**Excerpted data:**
'''
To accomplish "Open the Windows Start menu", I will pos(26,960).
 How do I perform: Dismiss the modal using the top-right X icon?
'''
'''
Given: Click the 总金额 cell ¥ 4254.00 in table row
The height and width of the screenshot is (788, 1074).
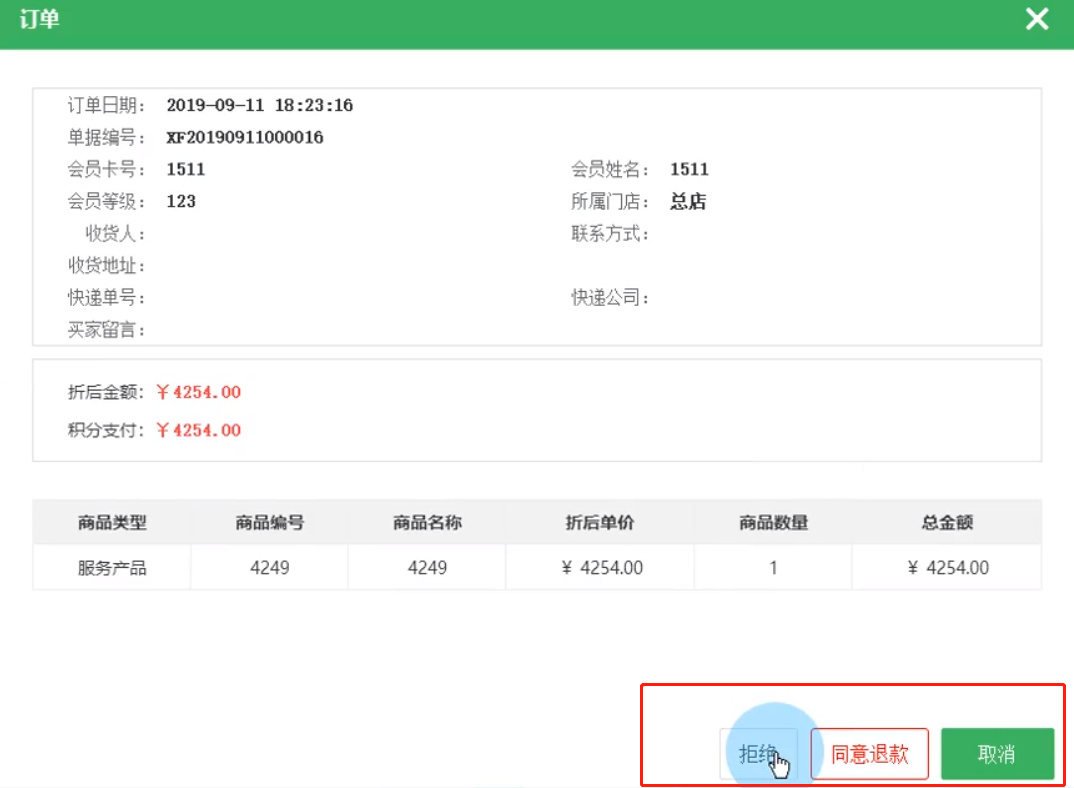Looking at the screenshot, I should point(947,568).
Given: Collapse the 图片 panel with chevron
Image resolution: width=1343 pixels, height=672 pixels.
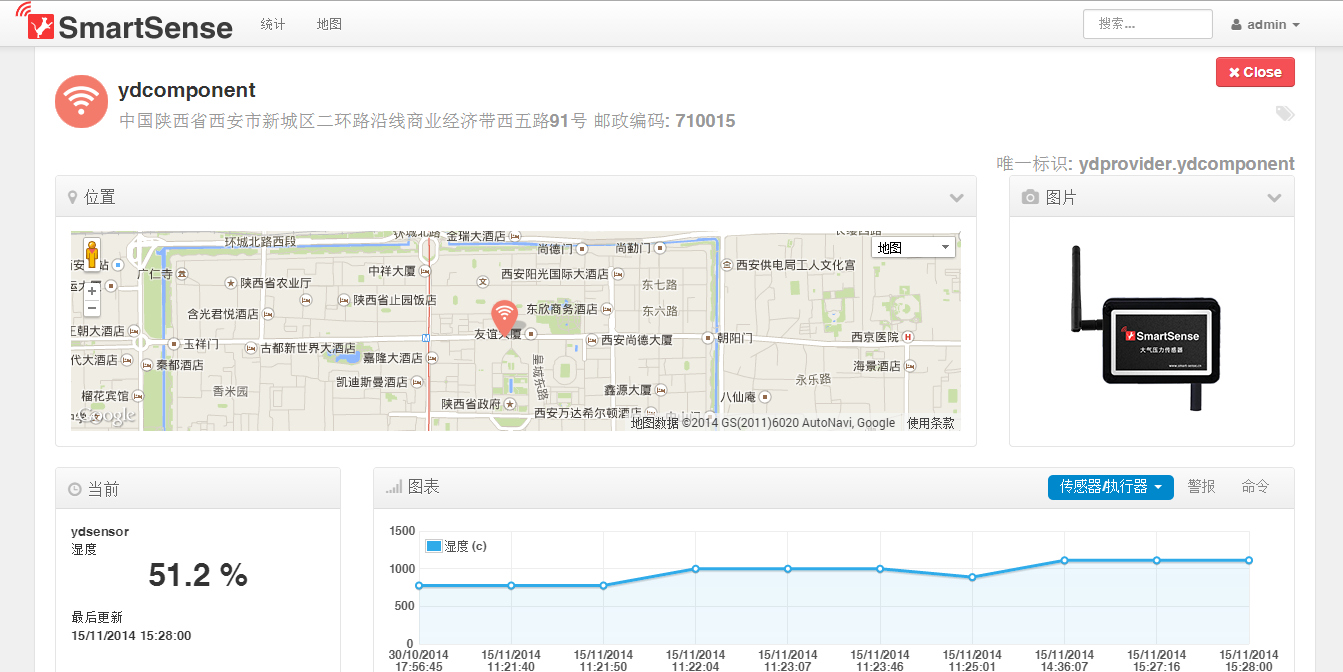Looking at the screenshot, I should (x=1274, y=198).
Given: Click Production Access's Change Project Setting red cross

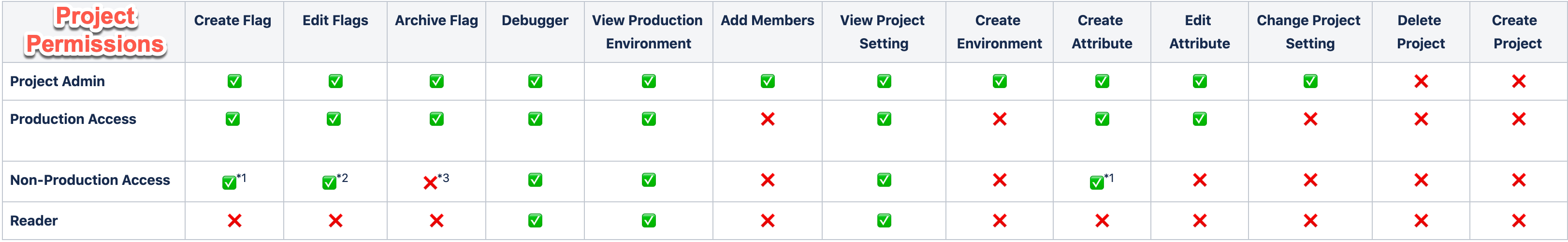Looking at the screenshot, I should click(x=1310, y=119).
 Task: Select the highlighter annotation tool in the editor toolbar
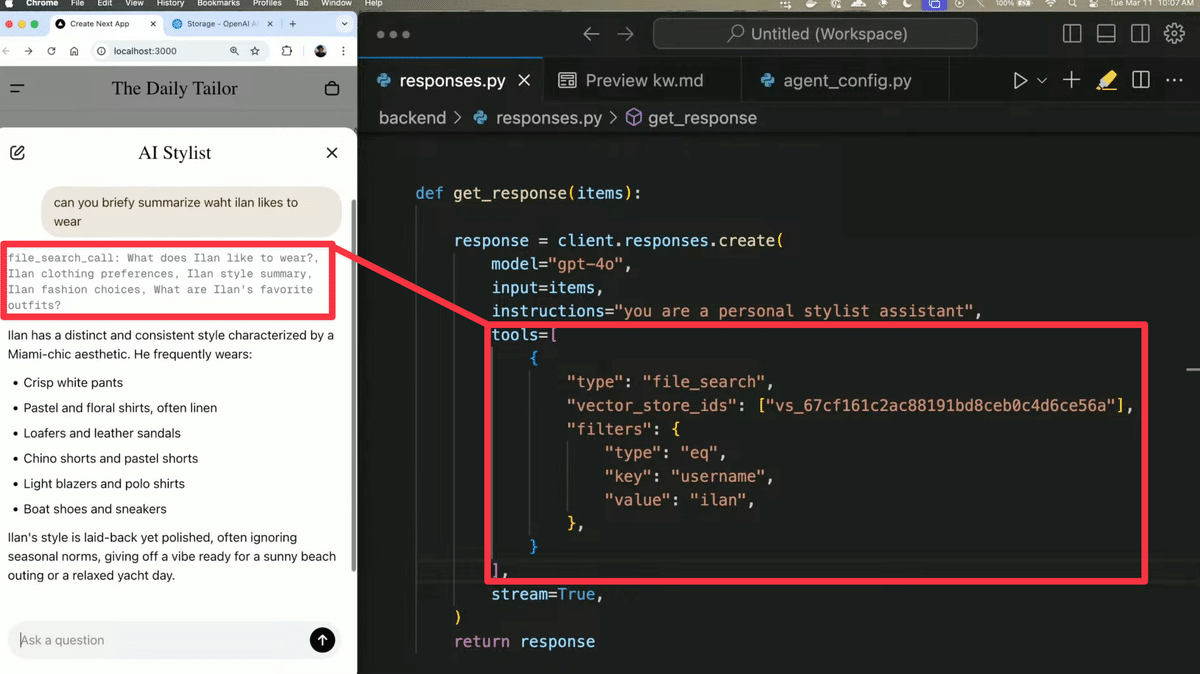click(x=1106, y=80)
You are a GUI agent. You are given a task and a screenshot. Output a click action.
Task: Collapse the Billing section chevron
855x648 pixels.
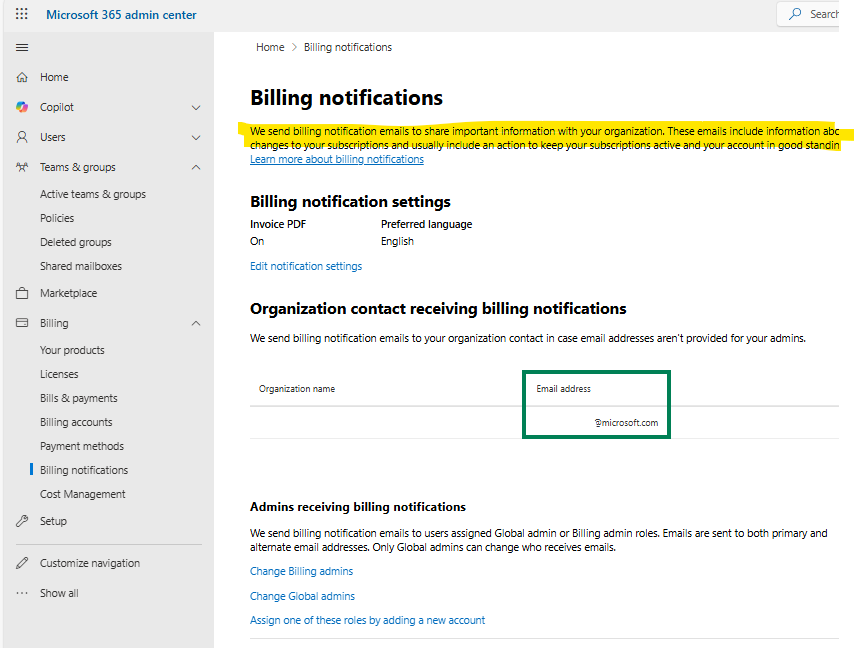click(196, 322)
'''
'''
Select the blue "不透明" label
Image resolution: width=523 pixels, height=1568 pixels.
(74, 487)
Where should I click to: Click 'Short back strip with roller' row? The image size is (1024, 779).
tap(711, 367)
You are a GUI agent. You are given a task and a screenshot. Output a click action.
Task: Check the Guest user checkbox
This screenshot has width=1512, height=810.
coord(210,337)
'''
**Challenge:** Print the lines of the items verbatim, beginning at the line that contains "I will pos(26,960)." and stopping after the line that contains "How do I perform: Dismiss".

**Full answer:**
To accomplish "Open the Windows Start menu", I will pos(26,960).
 How do I perform: Dismiss the modal using the top-right X icon?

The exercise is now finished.